▸ ЗАДАНИЕ
Перепишите дословно фрагмент текста о работе в издательстве между словами «Валентин охотно оставался» и «побрал, этих ходатаев.» включительно.

Сейчас я оторвался от столичной жизни – не знаю последних аттестаций. Но мне и с берегов Невы виден этот высокий, улыбчивый, хотя и со стальным блеском в глазах, непотопляемый «Дядя Степа». Ныне он одряхлел, сутуловат, ходит неверным, падающим шагом, но продолжает стоять на капитанском мостике. И штурманом при нем теперь Прокушев, а на роль старшего офицера и «первого поэта России» метит Валентин Сорокин. Ну, а эпиграмма? Она, правда, непристойна, но очень уж тут к месту:
Сорокин возгорелся желанием сказать и свое слово во славу главного российского литературного начальника.
На том наш разговор тогда кончился. Я впервые ощутил, как между мной и Сорокиным пробежал холодок отчуждения. Он в этот день не зашел ко мне и не позвал обедать, а я и был рад этому. В магазине купил пакет молока, булочку – пошел в тихий уголок соседнего уцелевшего каким-то чудом сада, пообедал в одиночестве. С этого дня чаще просил Сорокина оставаться в издательстве, а сам забирал две-три рукописи, уезжал на дачу, читал.
Валентин охотно оставался за главного. Ему очень нравилось командовать.
Как-то Прокушев попросил меня прочесть объемистую рукопись. Сказал:
– Приготовьтесь к серьезному разговору по ней. Отбиться будет нелегко.
– Но, может быть, и не надо отбиваться?
– Нет, надо. Автор – графоман, но за ним -о-о, черт бы их побрал, этих ходатаев.
Он, когда случалось, не прочь был и ругнуть высоких персон.
В четверг и пятницу я читал, в субботу и воскресенье отдыхал, а когда пришел в издательство, нашел тут большие волнения. В мое отсутствие явился подполковник милиции, назвался следователем по особо важным делам. Долго сидел в кабинете директора, спрашивал меня, ждал до обеда. Пришел он и во вторник, за полчаса до начала работы. Но я уже был на месте и следователь прошел ко мне. Дружески пожал руку, улыбался. На нем был китель армейского покроя, но погоны милицейские. Я спросил:
– Наверное, в армии служили?
– Да, недавно демобилизовался. Был военным следователем, а теперь вот… на гражданке. И тоже следователь.
Раскрыл папку, достал один за другим документы о художниках. Потом достал три книги примерно одного формата и полиграфического качества. Выпущены разными издательствами.

▸ ФРАГМЕНТ НАБОРА ДАННЫХ

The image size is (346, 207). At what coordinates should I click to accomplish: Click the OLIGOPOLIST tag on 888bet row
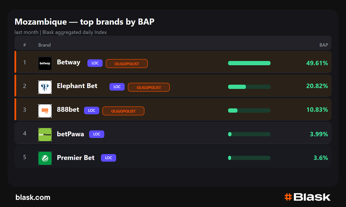[x=123, y=111]

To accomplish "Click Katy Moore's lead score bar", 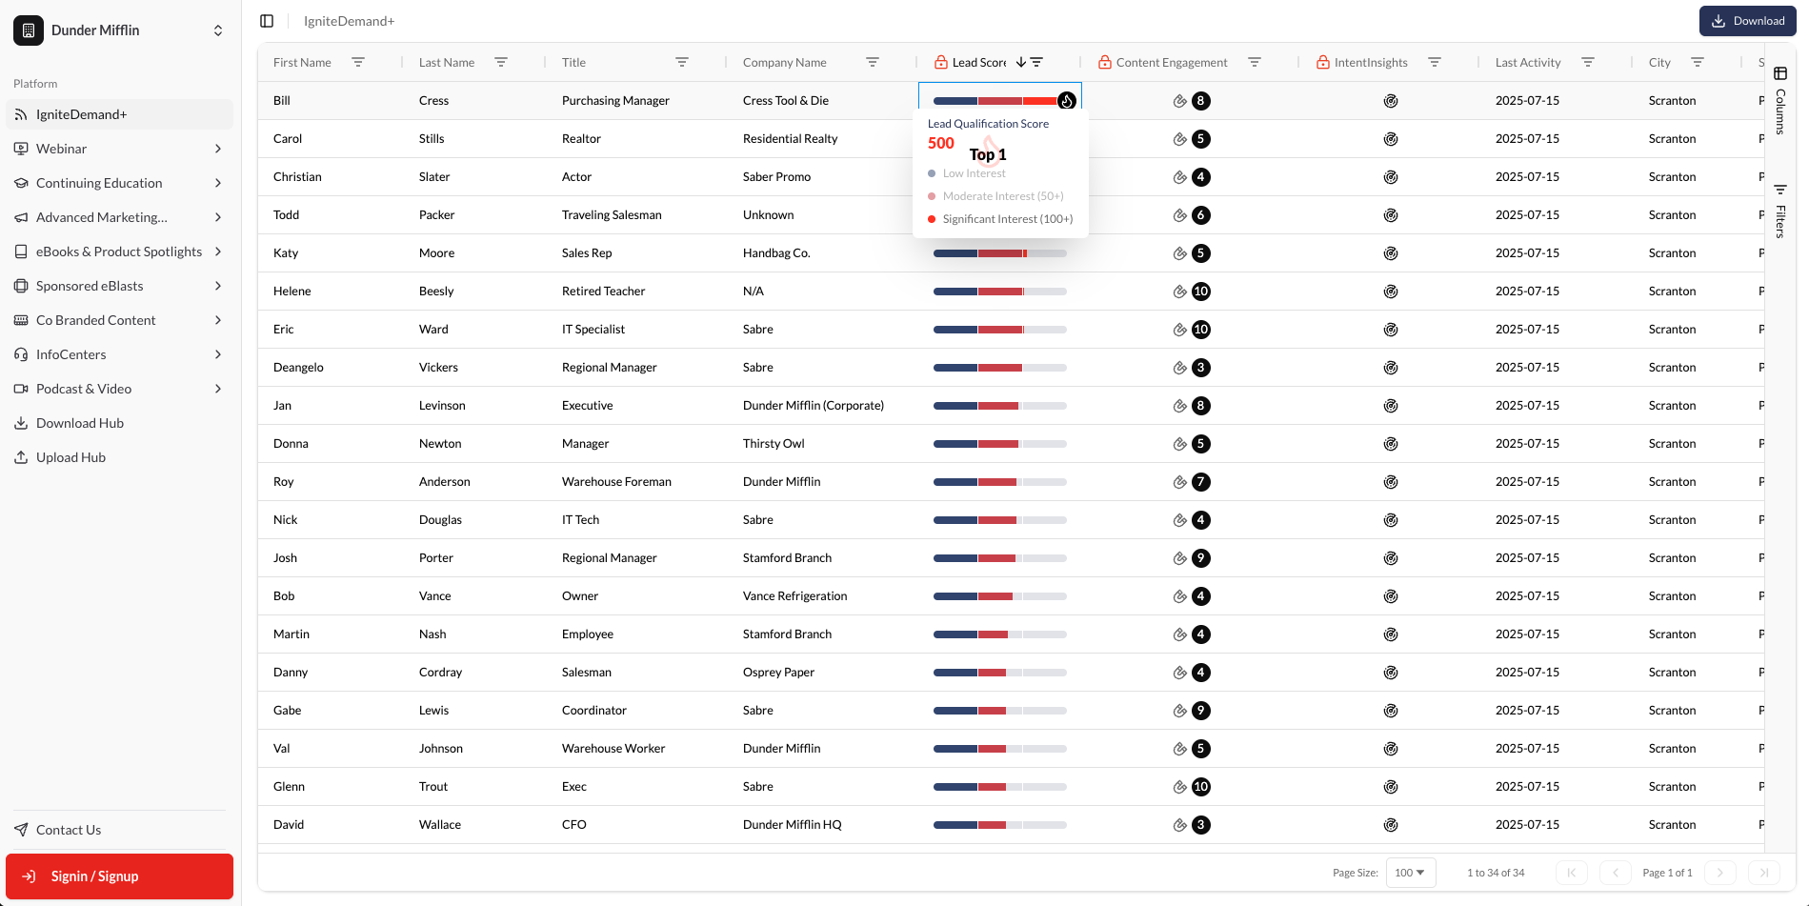I will tap(999, 253).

▸ ОТВЕТ НА ЗАДАНИЕ
Валентин охотно оставался за главного. Ему очень нравилось командовать.
Как-то Прокушев попросил меня прочесть объемистую рукопись. Сказал:
– Приготовьтесь к серьезному разговору по ней. Отбиться будет нелегко.
– Но, может быть, и не надо отбиваться?
– Нет, надо. Автор – графоман, но за ним -о-о, черт бы их побрал, этих ходатаев.